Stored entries
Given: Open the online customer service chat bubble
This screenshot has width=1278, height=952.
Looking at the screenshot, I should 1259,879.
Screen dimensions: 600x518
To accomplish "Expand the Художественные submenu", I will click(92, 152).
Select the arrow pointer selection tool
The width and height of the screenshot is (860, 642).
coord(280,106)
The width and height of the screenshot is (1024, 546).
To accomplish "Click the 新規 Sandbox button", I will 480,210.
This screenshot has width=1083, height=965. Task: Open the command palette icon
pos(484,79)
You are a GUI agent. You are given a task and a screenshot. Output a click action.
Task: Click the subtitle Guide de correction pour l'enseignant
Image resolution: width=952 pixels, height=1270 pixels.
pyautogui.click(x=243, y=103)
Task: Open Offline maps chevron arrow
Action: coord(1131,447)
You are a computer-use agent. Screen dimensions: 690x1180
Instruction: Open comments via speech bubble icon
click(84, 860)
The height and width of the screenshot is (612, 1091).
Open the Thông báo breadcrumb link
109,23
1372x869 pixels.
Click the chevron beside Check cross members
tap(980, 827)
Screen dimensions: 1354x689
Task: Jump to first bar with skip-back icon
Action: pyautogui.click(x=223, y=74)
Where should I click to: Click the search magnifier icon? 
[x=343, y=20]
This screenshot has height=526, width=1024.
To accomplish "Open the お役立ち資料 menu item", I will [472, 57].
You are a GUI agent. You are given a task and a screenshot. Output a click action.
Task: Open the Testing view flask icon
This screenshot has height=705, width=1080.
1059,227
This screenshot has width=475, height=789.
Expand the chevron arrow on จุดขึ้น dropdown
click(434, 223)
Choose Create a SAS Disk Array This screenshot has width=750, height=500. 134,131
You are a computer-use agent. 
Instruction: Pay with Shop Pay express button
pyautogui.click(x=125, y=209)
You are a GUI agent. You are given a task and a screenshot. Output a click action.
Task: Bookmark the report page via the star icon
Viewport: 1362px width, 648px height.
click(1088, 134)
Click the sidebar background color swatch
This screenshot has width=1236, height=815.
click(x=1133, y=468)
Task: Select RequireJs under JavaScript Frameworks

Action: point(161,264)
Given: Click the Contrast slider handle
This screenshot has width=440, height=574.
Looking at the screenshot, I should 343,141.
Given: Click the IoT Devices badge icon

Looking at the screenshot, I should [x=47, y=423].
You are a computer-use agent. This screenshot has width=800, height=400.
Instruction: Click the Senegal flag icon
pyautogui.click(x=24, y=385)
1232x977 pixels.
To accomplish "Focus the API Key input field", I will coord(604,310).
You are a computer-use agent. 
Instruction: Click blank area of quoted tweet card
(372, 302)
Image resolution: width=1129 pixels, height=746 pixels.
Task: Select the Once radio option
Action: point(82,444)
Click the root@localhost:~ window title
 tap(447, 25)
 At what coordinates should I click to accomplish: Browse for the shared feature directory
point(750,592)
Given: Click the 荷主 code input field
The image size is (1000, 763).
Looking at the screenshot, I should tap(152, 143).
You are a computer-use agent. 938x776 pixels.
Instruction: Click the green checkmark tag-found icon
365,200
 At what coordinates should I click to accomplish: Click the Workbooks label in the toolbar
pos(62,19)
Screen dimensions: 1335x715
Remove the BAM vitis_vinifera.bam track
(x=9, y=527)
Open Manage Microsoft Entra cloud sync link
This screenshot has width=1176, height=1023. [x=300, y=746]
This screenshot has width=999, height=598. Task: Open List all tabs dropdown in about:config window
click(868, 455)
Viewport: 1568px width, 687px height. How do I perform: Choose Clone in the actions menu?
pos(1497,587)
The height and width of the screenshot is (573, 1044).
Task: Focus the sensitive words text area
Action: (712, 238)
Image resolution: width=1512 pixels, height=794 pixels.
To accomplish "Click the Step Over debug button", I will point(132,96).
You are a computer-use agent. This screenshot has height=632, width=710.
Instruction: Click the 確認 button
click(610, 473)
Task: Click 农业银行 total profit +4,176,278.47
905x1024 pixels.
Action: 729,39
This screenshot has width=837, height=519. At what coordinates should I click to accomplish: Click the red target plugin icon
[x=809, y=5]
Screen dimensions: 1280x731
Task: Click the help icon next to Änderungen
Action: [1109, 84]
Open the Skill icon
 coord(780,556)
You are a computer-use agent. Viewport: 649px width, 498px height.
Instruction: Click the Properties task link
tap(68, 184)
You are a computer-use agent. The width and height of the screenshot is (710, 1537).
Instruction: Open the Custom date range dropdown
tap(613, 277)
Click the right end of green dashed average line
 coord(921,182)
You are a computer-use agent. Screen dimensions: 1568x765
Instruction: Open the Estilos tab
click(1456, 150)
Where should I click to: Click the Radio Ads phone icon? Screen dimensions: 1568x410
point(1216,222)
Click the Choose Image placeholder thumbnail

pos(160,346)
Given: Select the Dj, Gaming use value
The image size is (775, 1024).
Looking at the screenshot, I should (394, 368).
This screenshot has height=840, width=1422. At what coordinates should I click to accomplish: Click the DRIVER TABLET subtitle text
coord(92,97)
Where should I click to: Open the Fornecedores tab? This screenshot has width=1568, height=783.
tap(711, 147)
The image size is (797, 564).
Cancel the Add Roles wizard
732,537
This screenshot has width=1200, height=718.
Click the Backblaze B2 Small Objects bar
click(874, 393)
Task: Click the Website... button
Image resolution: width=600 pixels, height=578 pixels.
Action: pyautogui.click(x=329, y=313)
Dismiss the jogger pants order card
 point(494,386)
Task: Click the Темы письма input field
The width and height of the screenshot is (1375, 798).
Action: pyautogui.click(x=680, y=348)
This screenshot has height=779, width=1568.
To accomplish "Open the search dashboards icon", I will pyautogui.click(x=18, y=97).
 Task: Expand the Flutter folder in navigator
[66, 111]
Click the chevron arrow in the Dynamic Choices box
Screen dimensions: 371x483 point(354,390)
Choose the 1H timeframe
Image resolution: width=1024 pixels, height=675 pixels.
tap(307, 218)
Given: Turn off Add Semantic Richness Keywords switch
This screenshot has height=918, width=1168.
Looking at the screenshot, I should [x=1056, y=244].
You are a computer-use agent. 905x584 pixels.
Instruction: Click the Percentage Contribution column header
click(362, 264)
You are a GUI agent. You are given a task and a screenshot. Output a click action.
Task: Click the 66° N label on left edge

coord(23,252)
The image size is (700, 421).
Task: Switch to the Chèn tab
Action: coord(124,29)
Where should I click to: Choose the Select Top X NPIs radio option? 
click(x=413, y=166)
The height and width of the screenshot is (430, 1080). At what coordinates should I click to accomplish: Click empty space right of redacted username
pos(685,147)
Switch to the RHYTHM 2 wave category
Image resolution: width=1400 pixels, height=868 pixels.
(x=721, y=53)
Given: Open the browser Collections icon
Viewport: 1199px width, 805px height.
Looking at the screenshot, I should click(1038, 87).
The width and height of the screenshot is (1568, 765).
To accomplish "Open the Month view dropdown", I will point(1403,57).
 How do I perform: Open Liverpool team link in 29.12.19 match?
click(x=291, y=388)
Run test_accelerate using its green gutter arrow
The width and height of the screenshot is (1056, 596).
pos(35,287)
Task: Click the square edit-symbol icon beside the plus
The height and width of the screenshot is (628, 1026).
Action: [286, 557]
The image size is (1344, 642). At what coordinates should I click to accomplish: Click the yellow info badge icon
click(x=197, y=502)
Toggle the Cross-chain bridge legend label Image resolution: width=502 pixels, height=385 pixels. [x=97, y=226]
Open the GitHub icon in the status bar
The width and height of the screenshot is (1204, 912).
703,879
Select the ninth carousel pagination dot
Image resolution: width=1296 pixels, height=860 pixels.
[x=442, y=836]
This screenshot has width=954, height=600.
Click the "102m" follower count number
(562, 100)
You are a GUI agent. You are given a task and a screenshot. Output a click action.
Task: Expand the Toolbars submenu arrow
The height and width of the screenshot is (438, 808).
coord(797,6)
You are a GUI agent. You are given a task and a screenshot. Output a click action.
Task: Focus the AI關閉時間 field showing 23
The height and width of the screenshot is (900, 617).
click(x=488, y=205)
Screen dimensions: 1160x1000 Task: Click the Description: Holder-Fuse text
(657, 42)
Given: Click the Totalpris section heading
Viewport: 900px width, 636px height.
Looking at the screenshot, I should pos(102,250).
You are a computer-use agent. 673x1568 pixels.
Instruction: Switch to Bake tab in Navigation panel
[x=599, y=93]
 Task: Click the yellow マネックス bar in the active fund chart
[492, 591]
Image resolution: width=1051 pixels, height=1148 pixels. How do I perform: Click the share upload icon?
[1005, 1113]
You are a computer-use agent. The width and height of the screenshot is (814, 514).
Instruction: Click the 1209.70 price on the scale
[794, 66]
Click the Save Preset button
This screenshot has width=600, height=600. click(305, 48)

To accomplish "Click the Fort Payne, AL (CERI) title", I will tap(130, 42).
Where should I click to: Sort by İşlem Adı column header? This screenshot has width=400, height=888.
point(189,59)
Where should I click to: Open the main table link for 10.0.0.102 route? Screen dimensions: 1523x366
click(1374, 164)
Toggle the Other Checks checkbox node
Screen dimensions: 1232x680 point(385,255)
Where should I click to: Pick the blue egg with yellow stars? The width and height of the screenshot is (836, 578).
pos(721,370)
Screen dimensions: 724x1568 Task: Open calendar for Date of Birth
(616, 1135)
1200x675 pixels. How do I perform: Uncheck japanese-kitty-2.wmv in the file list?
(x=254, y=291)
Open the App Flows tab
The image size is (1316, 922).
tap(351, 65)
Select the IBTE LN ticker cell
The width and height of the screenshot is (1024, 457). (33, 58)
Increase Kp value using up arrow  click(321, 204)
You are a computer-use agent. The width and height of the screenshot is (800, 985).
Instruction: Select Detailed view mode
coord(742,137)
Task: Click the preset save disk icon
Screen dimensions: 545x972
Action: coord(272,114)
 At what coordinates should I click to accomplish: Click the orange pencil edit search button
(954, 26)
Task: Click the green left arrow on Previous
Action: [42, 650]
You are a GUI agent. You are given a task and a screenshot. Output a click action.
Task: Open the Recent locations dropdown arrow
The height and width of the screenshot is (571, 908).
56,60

Problem details
Return, unchanged, the run of lines above that opens with the line containing "Toggle the Cross-chain" and closes with the line containing "This screenshot has width=954, height=600.". Include both.

Exercise result
Toggle the Cross-chain bridge legend label Image resolution: width=502 pixels, height=385 pixels. [x=97, y=226]
Open the GitHub icon in the status bar
The width and height of the screenshot is (1204, 912).
703,879
Select the ninth carousel pagination dot
Image resolution: width=1296 pixels, height=860 pixels.
[x=442, y=836]
This screenshot has width=954, height=600.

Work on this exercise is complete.